*Description of the task*. Please print the full listing exactly.

*Data shown*.
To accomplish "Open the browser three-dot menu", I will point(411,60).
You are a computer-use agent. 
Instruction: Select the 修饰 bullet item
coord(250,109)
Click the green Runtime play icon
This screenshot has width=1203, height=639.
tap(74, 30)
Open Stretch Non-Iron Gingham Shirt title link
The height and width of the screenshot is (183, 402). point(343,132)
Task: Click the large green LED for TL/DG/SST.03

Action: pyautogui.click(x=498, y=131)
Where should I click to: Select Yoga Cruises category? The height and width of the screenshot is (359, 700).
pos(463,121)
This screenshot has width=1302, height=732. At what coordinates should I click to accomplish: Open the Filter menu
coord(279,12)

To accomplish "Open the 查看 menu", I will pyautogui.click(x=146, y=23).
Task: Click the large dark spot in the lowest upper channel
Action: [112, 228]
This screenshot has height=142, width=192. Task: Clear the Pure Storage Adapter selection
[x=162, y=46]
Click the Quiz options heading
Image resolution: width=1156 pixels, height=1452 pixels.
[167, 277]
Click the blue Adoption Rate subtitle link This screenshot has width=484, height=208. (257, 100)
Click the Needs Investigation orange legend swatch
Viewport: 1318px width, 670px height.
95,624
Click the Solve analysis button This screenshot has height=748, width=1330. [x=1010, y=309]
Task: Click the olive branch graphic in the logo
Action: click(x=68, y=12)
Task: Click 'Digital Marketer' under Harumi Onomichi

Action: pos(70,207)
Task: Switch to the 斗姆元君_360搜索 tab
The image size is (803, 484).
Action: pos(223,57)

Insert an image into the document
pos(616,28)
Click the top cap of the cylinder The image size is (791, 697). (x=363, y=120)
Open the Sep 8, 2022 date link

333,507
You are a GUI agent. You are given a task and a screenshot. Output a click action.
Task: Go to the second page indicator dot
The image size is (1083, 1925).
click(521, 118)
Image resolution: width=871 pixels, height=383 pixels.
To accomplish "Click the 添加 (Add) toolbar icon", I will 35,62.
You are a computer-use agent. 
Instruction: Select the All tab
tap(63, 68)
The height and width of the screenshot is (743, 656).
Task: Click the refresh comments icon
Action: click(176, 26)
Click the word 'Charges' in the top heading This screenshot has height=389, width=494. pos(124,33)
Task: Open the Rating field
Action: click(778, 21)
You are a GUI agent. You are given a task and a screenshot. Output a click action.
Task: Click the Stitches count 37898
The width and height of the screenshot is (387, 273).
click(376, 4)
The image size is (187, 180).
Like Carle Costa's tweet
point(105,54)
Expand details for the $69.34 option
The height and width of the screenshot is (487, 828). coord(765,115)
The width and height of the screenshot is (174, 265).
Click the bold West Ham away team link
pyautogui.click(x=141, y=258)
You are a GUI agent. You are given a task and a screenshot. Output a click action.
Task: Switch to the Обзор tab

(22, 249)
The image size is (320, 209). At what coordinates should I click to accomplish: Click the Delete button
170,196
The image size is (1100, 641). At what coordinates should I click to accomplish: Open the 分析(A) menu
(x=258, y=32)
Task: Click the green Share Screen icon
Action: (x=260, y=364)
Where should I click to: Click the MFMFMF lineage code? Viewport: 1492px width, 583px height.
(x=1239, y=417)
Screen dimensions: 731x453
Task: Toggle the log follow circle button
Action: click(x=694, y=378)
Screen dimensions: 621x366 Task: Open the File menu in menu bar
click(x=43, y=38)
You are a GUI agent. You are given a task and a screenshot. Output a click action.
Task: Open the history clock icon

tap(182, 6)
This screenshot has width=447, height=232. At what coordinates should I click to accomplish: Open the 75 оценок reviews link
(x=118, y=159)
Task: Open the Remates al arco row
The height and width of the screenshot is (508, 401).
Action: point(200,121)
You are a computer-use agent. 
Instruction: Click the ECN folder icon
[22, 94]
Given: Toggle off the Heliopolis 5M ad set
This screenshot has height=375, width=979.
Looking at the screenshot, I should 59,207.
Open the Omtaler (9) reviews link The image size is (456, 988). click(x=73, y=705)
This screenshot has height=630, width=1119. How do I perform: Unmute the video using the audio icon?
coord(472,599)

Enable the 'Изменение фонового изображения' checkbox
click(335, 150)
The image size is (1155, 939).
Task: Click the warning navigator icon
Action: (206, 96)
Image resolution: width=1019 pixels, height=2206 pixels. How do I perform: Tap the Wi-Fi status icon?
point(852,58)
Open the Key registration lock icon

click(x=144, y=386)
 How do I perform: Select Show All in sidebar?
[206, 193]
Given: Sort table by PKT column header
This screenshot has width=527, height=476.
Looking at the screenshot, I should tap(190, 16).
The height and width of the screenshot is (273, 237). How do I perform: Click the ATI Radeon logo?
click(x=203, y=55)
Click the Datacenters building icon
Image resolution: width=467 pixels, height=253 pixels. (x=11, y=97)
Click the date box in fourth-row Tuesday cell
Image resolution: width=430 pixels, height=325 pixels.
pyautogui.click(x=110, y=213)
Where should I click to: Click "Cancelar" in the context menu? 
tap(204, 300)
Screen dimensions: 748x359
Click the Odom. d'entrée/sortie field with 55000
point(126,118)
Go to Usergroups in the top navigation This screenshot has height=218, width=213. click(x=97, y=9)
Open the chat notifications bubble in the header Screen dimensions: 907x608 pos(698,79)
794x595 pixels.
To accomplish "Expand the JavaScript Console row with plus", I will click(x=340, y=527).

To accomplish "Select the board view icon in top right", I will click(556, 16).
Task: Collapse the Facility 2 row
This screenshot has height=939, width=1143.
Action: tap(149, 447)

*Your response*.
To accomplish "Open the browser three-dot menu", I will point(411,60).
You are a computer-use agent. 
Instruction: Select the 修饰 bullet item
coord(250,109)
Click the green Runtime play icon
This screenshot has width=1203, height=639.
tap(74, 30)
Open Stretch Non-Iron Gingham Shirt title link
The height and width of the screenshot is (183, 402). point(343,132)
Task: Click the large green LED for TL/DG/SST.03

Action: pyautogui.click(x=498, y=131)
Where should I click to: Select Yoga Cruises category? The height and width of the screenshot is (359, 700).
pos(463,121)
This screenshot has width=1302, height=732. At what coordinates should I click to accomplish: Open the Filter menu
coord(279,12)

To accomplish "Open the 查看 menu", I will pyautogui.click(x=146, y=23).
Task: Click the large dark spot in the lowest upper channel
Action: [112, 228]
This screenshot has height=142, width=192. Task: Clear the Pure Storage Adapter selection
[x=162, y=46]
Click the Quiz options heading
Image resolution: width=1156 pixels, height=1452 pixels.
[167, 277]
Click the blue Adoption Rate subtitle link This screenshot has width=484, height=208. (257, 100)
Click the Needs Investigation orange legend swatch
Viewport: 1318px width, 670px height.
95,624
Click the Solve analysis button This screenshot has height=748, width=1330. [x=1010, y=309]
Task: Click the olive branch graphic in the logo
Action: click(x=68, y=12)
Task: Click 'Digital Marketer' under Harumi Onomichi

Action: pos(70,207)
Task: Switch to the 斗姆元君_360搜索 tab
The image size is (803, 484).
Action: pos(223,57)

Insert an image into the document
pos(616,28)
Click the top cap of the cylinder The image size is (791, 697). (x=363, y=120)
Open the Sep 8, 2022 date link

333,507
You are a GUI agent. You are given a task and a screenshot. Output a click action.
Task: Go to the second page indicator dot
The image size is (1083, 1925).
click(521, 118)
Image resolution: width=871 pixels, height=383 pixels.
To accomplish "Click the 添加 (Add) toolbar icon", I will 35,62.
You are a computer-use agent. 
Instruction: Select the All tab
tap(63, 68)
The height and width of the screenshot is (743, 656).
Task: Click the refresh comments icon
Action: click(176, 26)
Click the word 'Charges' in the top heading This screenshot has height=389, width=494. pos(124,33)
Task: Open the Rating field
Action: click(778, 21)
You are a GUI agent. You are given a task and a screenshot. Output a click action.
Task: Click the Stitches count 37898
The width and height of the screenshot is (387, 273).
click(376, 4)
The image size is (187, 180).
Like Carle Costa's tweet
point(105,54)
Expand details for the $69.34 option
The height and width of the screenshot is (487, 828). coord(765,115)
The width and height of the screenshot is (174, 265).
Click the bold West Ham away team link
pyautogui.click(x=141, y=258)
You are a GUI agent. You are given a task and a screenshot. Output a click action.
Task: Switch to the Обзор tab

(22, 249)
The image size is (320, 209). At what coordinates should I click to accomplish: Click the Delete button
170,196
The image size is (1100, 641). At what coordinates should I click to accomplish: Open the 分析(A) menu
(x=258, y=32)
Task: Click the green Share Screen icon
Action: (x=260, y=364)
Where should I click to: Click the MFMFMF lineage code? Viewport: 1492px width, 583px height.
(x=1239, y=417)
Screen dimensions: 731x453
Task: Toggle the log follow circle button
Action: click(x=694, y=378)
Screen dimensions: 621x366 Task: Open the File menu in menu bar
click(x=43, y=38)
You are a GUI agent. You are given a task and a screenshot. Output a click action.
Task: Open the history clock icon

tap(182, 6)
This screenshot has width=447, height=232. At what coordinates should I click to accomplish: Open the 75 оценок reviews link
(x=118, y=159)
Task: Open the Remates al arco row
The height and width of the screenshot is (508, 401).
Action: point(200,121)
You are a computer-use agent. 
Instruction: Click the ECN folder icon
[22, 94]
Given: Toggle off the Heliopolis 5M ad set
This screenshot has height=375, width=979.
Looking at the screenshot, I should 59,207.
Open the Omtaler (9) reviews link The image size is (456, 988). click(x=73, y=705)
This screenshot has height=630, width=1119. How do I perform: Unmute the video using the audio icon?
coord(472,599)

Enable the 'Изменение фонового изображения' checkbox
click(335, 150)
The image size is (1155, 939).
Task: Click the warning navigator icon
Action: (206, 96)
Image resolution: width=1019 pixels, height=2206 pixels. How do I perform: Tap the Wi-Fi status icon?
point(852,58)
Open the Key registration lock icon

click(x=144, y=386)
 How do I perform: Select Show All in sidebar?
[206, 193]
Given: Sort table by PKT column header
This screenshot has width=527, height=476.
Looking at the screenshot, I should tap(190, 16).
The height and width of the screenshot is (273, 237). How do I perform: Click the ATI Radeon logo?
click(x=203, y=55)
Click the Datacenters building icon
Image resolution: width=467 pixels, height=253 pixels. (x=11, y=97)
Click the date box in fourth-row Tuesday cell
Image resolution: width=430 pixels, height=325 pixels.
pyautogui.click(x=110, y=213)
Where should I click to: Click "Cancelar" in the context menu? 
tap(204, 300)
Screen dimensions: 748x359
Click the Odom. d'entrée/sortie field with 55000
point(126,118)
Go to Usergroups in the top navigation This screenshot has height=218, width=213. click(x=97, y=9)
Open the chat notifications bubble in the header Screen dimensions: 907x608 pos(698,79)
794x595 pixels.
To accomplish "Expand the JavaScript Console row with plus", I will click(x=340, y=527).

To accomplish "Select the board view icon in top right", I will click(556, 16).
Task: Collapse the Facility 2 row
This screenshot has height=939, width=1143.
Action: tap(149, 447)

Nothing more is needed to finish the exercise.